REQUIREMENTS>
1: According to the passage on Nato and the Bosnian no-fly zone, why did Nato's foreign ministers want a UN enforcement resolution to take account of the need to continue the humanitarian effort? Answer in one to three sentences.
2: Take the passage on Nato and the Bosnian no-fly zone further, continuing after its final sentence.

GIVEN PASSAGE>
====================

Nato's foreign ministers agreed that if a UN resolution on enforcement was adopted, it should bear in mind the need to continue the humanitarian effort, which could be threatened by stepping up military intervention. Nato would support the UN in enforcing the resolution 'should violations continue' after its adoption.

British sources said the resolution would contain a specified 'pause for goodwill' before it is implemented - a tactic used three years ago in the resolution giving Iraq a deadline to withdraw from Kuwait. That would mean allied aircraft not entering Bosnian airspace until there was clear infringement.

Douglas Hurd, the Foreign Secretary, is believed to have persuaded his US counterpart, Lawrence Eagleburger, to go the extra mile to avoid jeopardising the aid effort and safety of ground troops.

Although discussion about enforcement of the no-fly zone pointed up differences among some allies, there was no suggestion of ground troop intervention to stop the war.

Mr Hurd reiterated strongly his conviction that a settlement could not be imposed by force. Asked what had been achieved to relieve the suffering in the past three days' successive meetings of the Conference on Security and Co- operation in Europe, the Geneva Conference and Nato, he declared: 'It's not going to be stopped by action in any of the bodies you mention . . . We haven't stopped the suffering - it can't actually be stopped from outside, in my view.

'We're left, are we not, to use persuasion, pressure and humanitarian effort.'

According to Cabinet sources, the long-term strategy emerging from ministers is for a settlement to be reached roughly on the territorial gains by the Serbs, provided Muslims are guaranteed a protected zone in Bosnia. The Serbs will not be allowed to take Sarajevo.

====================

MATERIAL>
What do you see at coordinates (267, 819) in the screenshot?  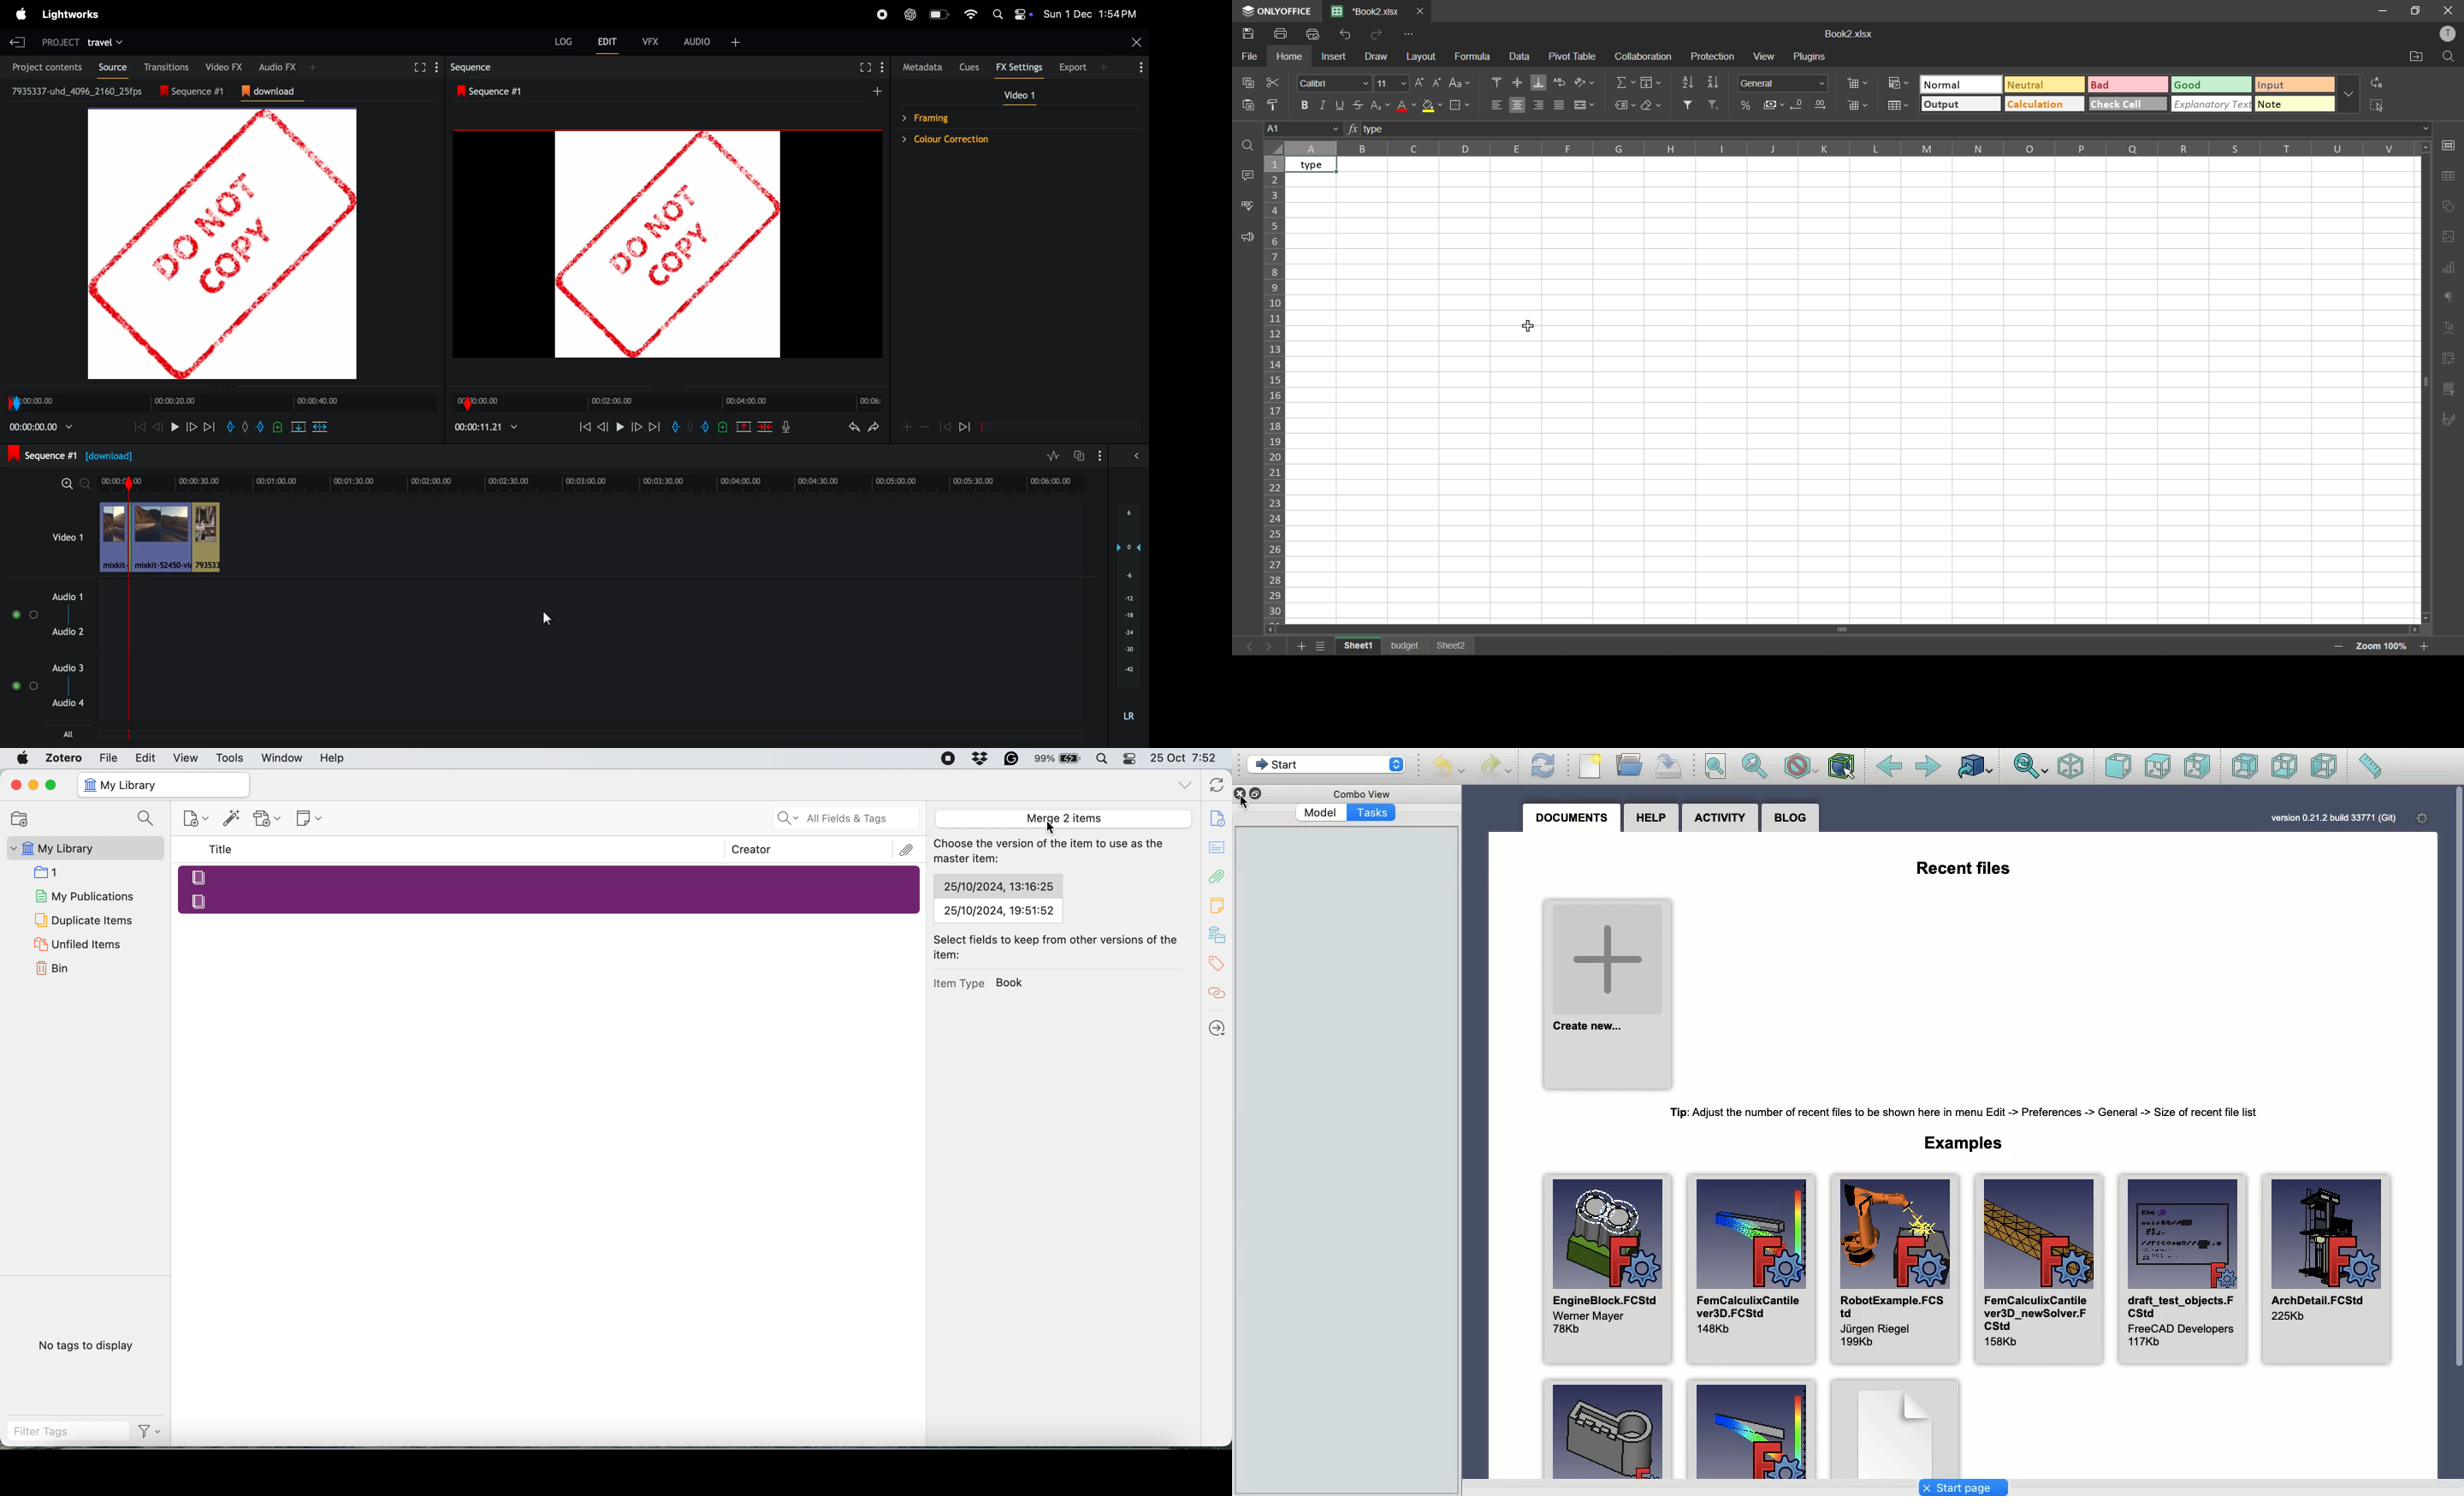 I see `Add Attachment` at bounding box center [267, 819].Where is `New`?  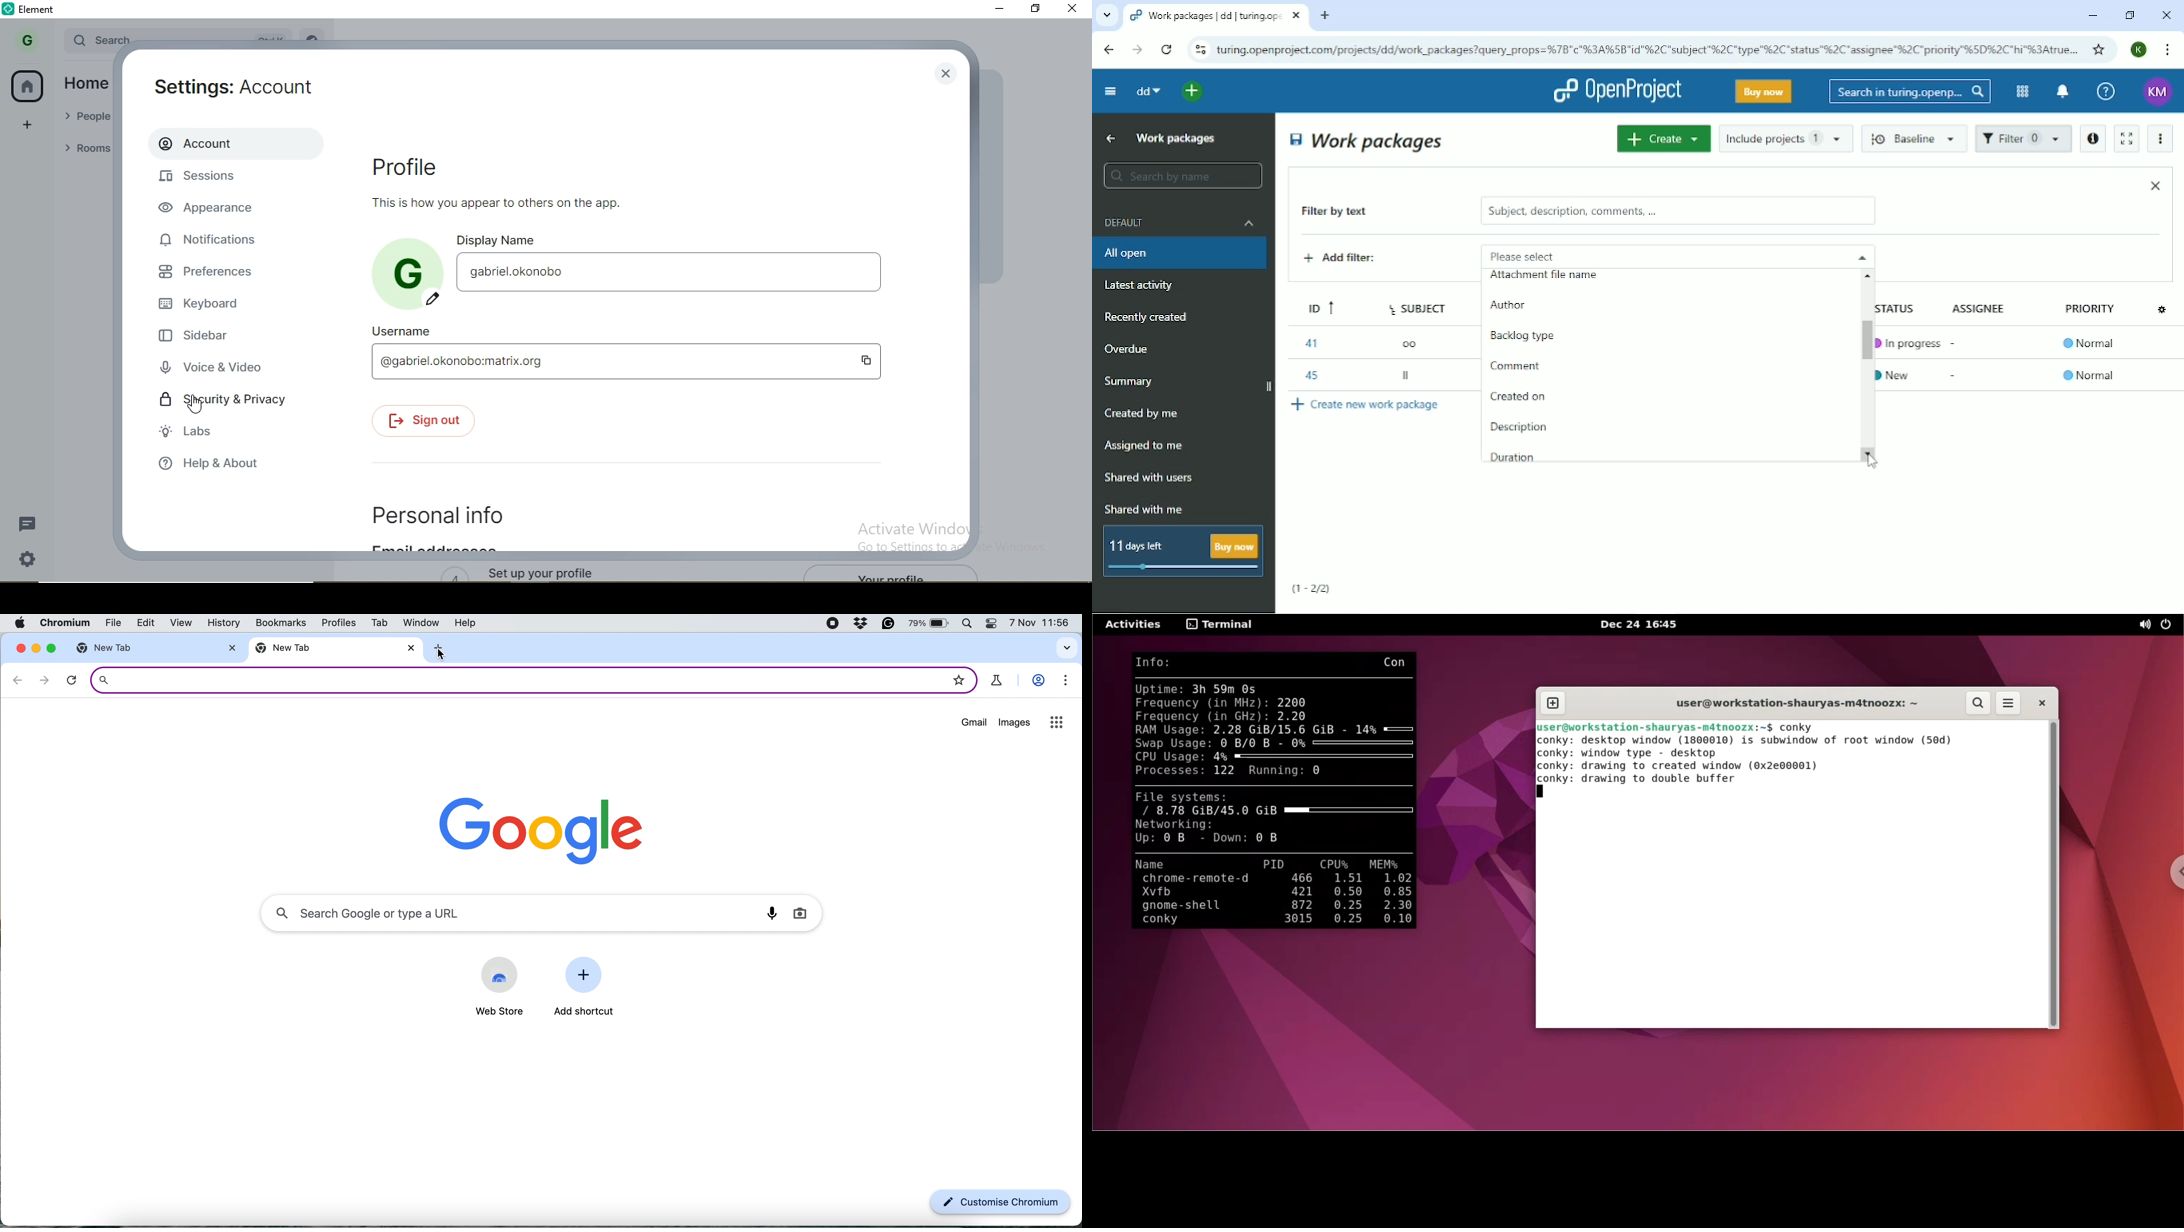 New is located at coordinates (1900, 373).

====================

RESPONSES PER TASK>
1: They held that the humanitarian effort could be threatened by stepping up military intervention, so any resolution on enforcement needed to bear its continuation in mind.

2:
Nato ministers made clear their meeting's outcome was not influenced by a letter to John Major from Radovan Karadzic, the Bosnian Serb leader, warning that if the UN tried to enforce the flight ban, its ground forces would be declared hostile and were likely to be attacked.

The Nato statement was a compromise between two camps - those who proposed to start enforcing the ban now, and volunteered the aircraft to do it, and those insisting it must be planned carefully to minimise the risk to troops and aid workers.

Britain said the Vance-Owen conference it had called in Geneva the day before had helped to persuade the others to think twice about jeopardising the aid operation to shoot down some militarily insignificant Serbian helicopters.

The Security Council will probably vote on the French-sponsored resolution on Monday or Tuesday. A frisson of uncertainty entered the calculations yesterday with a threat by China, one of the five permanent members, to use its veto.

China has a grievance with Britain over Hong Kong and with France over the sale of aircraft to Taiwan, and it may exact a price for acquiescence.

Although the conservative-dominated Russian parliament voted yesterday to oppose - including by veto - any intervention that might escalate the Yugoslav conflict, the Russian ambassador to the UN was co-operating with the West.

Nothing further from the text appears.